Data ::

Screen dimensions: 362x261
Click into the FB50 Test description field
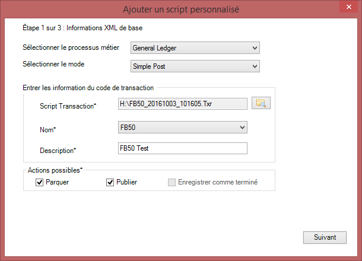click(x=183, y=148)
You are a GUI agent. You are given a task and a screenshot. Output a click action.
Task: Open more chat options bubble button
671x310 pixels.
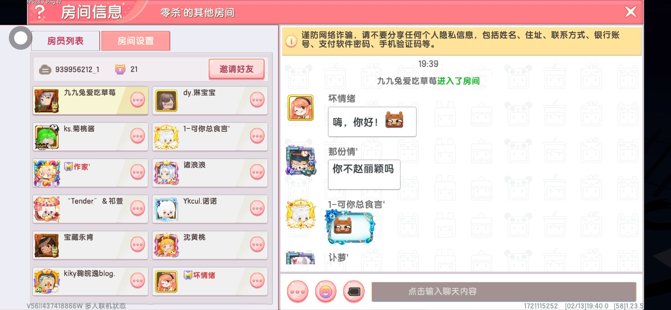[x=298, y=292]
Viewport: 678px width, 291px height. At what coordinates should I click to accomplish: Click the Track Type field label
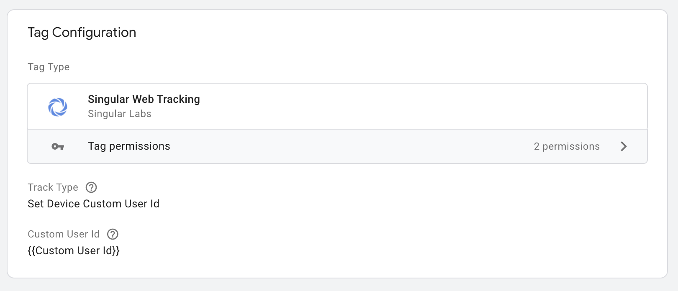tap(53, 187)
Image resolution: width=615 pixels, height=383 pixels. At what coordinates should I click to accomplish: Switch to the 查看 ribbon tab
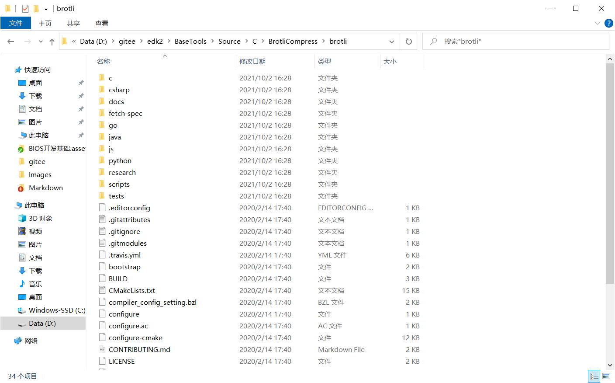(x=101, y=23)
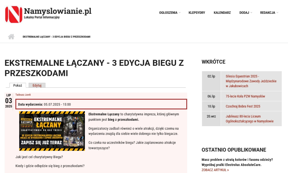
Task: View the Czochraj Bobra Fest 2025 event
Action: [x=243, y=106]
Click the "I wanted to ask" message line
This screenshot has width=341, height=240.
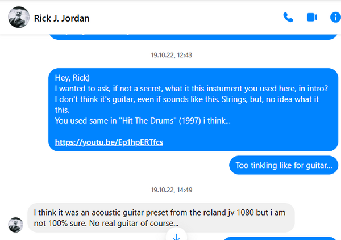point(191,89)
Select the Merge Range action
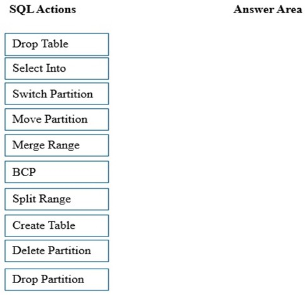The width and height of the screenshot is (305, 295). coord(57,145)
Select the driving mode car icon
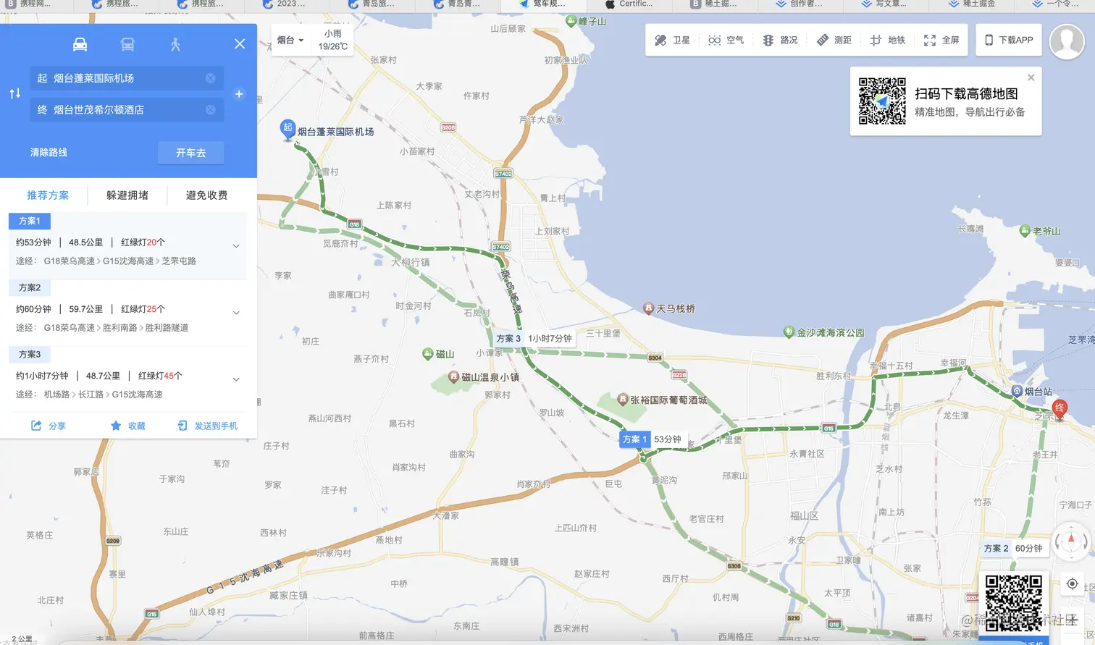1095x645 pixels. click(x=80, y=45)
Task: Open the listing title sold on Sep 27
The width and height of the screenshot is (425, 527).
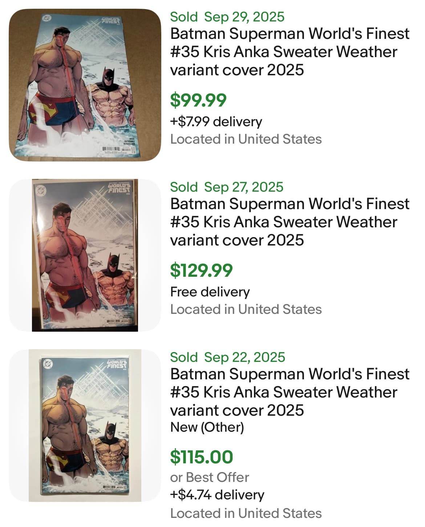Action: (290, 222)
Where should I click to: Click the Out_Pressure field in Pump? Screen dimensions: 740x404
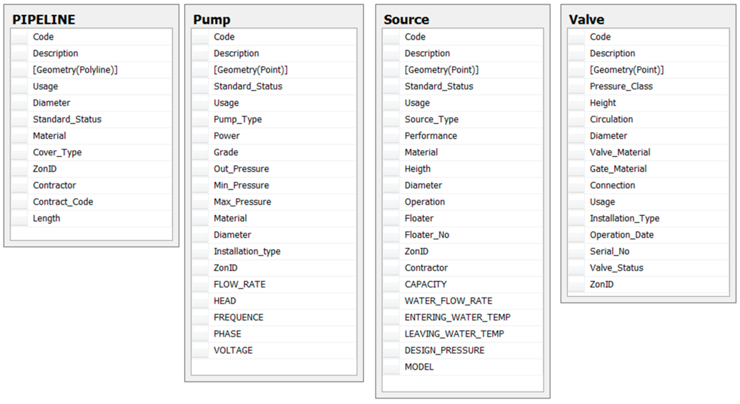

Work to complete ::
Reprint the whole listing verbatim except for the pictures.

Answer for this exercise ::
Screen dimensions: 362x261
Click into the FB50 Test description field
click(x=183, y=148)
You are a GUI agent. You are given a task and a screenshot. Output a click action.
Task: Open more chat options bubble button
671x310 pixels.
[x=298, y=292]
Viewport: 678px width, 291px height. At what coordinates should I click to accomplish: Click the Track Type field label
tap(53, 187)
Image resolution: width=615 pixels, height=383 pixels. At what coordinates should I click to accomplish: Switch to the 查看 ribbon tab
(x=101, y=23)
Task: View the Czochraj Bobra Fest 2025 event
Action: [x=243, y=106]
Click the "I wanted to ask" message line
This screenshot has width=341, height=240.
point(191,89)
Select the Merge Range action
The width and height of the screenshot is (305, 295). coord(57,145)
Select the driving mode car icon
1095x645 pixels. click(x=80, y=45)
Task: Open the listing title sold on Sep 27
The width and height of the screenshot is (425, 527).
Action: (290, 222)
Where should I click to: Click the Out_Pressure field in Pump? Screen dimensions: 740x404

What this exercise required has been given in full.